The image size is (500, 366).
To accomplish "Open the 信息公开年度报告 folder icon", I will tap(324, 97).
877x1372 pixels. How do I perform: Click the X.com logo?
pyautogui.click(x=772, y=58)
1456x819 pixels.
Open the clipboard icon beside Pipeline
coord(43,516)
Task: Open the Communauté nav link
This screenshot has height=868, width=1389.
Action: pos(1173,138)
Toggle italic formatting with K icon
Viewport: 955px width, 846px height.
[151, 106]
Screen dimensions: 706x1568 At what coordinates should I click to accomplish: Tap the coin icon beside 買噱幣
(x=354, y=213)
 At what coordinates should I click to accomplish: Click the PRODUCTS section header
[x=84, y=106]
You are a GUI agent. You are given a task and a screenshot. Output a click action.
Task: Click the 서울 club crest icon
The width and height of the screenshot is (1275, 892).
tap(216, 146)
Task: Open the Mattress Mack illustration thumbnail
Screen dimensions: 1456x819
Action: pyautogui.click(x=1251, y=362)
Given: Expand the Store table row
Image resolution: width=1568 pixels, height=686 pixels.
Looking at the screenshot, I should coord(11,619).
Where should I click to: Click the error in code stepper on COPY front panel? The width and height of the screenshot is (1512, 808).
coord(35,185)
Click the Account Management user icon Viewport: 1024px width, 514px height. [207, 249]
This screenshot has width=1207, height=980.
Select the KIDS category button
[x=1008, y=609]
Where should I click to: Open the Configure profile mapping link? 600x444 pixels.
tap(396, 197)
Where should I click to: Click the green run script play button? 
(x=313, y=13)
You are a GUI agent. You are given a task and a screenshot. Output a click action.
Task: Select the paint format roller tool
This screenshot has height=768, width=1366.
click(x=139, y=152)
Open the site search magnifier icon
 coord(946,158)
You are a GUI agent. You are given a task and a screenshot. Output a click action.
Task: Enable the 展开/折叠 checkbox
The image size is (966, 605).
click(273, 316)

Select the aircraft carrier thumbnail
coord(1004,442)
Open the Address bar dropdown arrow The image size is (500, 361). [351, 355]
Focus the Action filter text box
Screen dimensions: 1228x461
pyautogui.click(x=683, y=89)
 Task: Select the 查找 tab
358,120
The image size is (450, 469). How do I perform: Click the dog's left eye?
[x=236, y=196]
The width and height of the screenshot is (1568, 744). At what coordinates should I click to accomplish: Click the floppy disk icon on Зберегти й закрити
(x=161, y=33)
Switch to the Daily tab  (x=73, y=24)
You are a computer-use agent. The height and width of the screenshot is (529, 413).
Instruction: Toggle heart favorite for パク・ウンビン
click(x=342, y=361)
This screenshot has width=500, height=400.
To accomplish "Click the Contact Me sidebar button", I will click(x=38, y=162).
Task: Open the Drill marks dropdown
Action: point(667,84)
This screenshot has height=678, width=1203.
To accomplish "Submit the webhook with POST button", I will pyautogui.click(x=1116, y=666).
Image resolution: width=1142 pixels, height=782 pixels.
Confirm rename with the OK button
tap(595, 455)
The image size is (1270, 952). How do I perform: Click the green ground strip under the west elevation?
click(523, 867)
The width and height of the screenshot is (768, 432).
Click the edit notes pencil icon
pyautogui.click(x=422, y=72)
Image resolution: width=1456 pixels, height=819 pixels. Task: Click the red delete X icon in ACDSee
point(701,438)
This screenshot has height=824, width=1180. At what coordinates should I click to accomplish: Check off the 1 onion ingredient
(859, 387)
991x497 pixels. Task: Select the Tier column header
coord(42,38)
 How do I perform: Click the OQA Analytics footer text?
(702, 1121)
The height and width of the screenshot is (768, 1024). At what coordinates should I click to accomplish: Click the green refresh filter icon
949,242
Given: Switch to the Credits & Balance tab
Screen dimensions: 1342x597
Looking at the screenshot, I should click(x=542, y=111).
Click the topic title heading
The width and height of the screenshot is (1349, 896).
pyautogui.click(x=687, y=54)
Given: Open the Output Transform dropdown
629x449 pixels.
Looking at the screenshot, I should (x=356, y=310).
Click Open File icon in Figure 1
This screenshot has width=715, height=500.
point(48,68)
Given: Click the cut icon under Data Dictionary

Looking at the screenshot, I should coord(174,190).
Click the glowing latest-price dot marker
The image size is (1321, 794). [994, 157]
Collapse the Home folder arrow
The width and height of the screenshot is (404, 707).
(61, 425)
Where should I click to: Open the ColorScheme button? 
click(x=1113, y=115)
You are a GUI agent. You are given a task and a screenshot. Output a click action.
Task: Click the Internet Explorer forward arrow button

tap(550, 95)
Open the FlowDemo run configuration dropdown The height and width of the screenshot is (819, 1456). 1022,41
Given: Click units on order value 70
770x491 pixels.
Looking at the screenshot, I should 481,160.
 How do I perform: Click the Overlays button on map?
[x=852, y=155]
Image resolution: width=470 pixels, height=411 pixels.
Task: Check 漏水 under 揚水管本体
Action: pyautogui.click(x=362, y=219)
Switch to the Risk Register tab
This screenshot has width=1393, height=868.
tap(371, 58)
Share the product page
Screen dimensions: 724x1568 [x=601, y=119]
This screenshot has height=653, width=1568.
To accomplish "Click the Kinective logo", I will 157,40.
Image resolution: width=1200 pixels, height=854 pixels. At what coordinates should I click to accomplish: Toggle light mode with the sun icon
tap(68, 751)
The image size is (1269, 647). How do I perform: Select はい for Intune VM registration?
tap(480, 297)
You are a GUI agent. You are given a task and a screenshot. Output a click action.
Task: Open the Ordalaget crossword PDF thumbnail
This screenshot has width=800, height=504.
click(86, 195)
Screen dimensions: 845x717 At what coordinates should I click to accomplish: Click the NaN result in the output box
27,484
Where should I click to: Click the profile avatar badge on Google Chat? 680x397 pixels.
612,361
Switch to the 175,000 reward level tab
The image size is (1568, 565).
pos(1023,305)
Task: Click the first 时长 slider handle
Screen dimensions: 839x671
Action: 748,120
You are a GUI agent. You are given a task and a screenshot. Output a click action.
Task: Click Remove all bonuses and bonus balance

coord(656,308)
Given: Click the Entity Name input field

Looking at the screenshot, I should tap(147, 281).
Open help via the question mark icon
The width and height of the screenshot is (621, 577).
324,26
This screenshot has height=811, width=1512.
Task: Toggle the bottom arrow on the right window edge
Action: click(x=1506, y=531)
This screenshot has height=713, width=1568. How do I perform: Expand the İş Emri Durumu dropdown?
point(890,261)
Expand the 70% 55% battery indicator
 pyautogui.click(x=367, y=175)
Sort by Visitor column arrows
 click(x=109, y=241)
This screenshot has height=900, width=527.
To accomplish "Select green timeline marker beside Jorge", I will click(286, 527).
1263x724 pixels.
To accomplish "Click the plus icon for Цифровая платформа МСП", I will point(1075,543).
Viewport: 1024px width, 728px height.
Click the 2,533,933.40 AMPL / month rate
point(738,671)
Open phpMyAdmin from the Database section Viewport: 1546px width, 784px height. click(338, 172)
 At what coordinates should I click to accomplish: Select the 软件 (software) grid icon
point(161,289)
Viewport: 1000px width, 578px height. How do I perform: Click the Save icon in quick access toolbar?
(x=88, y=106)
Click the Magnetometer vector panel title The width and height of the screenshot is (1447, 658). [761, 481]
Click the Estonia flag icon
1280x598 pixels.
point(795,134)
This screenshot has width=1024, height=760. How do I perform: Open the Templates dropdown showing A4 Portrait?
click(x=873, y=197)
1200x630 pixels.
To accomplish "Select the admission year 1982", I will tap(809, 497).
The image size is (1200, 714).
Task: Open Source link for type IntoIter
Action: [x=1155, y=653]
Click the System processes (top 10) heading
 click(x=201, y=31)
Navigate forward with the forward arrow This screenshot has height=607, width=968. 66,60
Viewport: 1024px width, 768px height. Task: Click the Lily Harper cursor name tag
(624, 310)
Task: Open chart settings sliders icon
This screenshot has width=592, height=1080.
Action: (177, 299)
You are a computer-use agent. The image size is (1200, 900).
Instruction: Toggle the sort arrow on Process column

GIVEN EXERCISE:
Write out everything from the start of the material down to the line containing "[x=1008, y=609]", keeping both ends.

THE REPLY:
The image size is (500, 366).
To accomplish "Open the 信息公开年度报告 folder icon", I will tap(324, 97).
877x1372 pixels. How do I perform: Click the X.com logo?
pyautogui.click(x=772, y=58)
1456x819 pixels.
Open the clipboard icon beside Pipeline
coord(43,516)
Task: Open the Communauté nav link
This screenshot has height=868, width=1389.
Action: pos(1173,138)
Toggle italic formatting with K icon
Viewport: 955px width, 846px height.
[151, 106]
Screen dimensions: 706x1568 At what coordinates should I click to accomplish: Tap the coin icon beside 買噱幣
(x=354, y=213)
 At what coordinates should I click to accomplish: Click the PRODUCTS section header
[x=84, y=106]
You are a GUI agent. You are given a task and a screenshot. Output a click action.
Task: Click the 서울 club crest icon
The width and height of the screenshot is (1275, 892).
tap(216, 146)
Task: Open the Mattress Mack illustration thumbnail
Screen dimensions: 1456x819
Action: pyautogui.click(x=1251, y=362)
Given: Expand the Store table row
Image resolution: width=1568 pixels, height=686 pixels.
Looking at the screenshot, I should coord(11,619).
Where should I click to: Click the error in code stepper on COPY front panel? The width and height of the screenshot is (1512, 808).
coord(35,185)
Click the Account Management user icon Viewport: 1024px width, 514px height. [207, 249]
This screenshot has width=1207, height=980.
Select the KIDS category button
[x=1008, y=609]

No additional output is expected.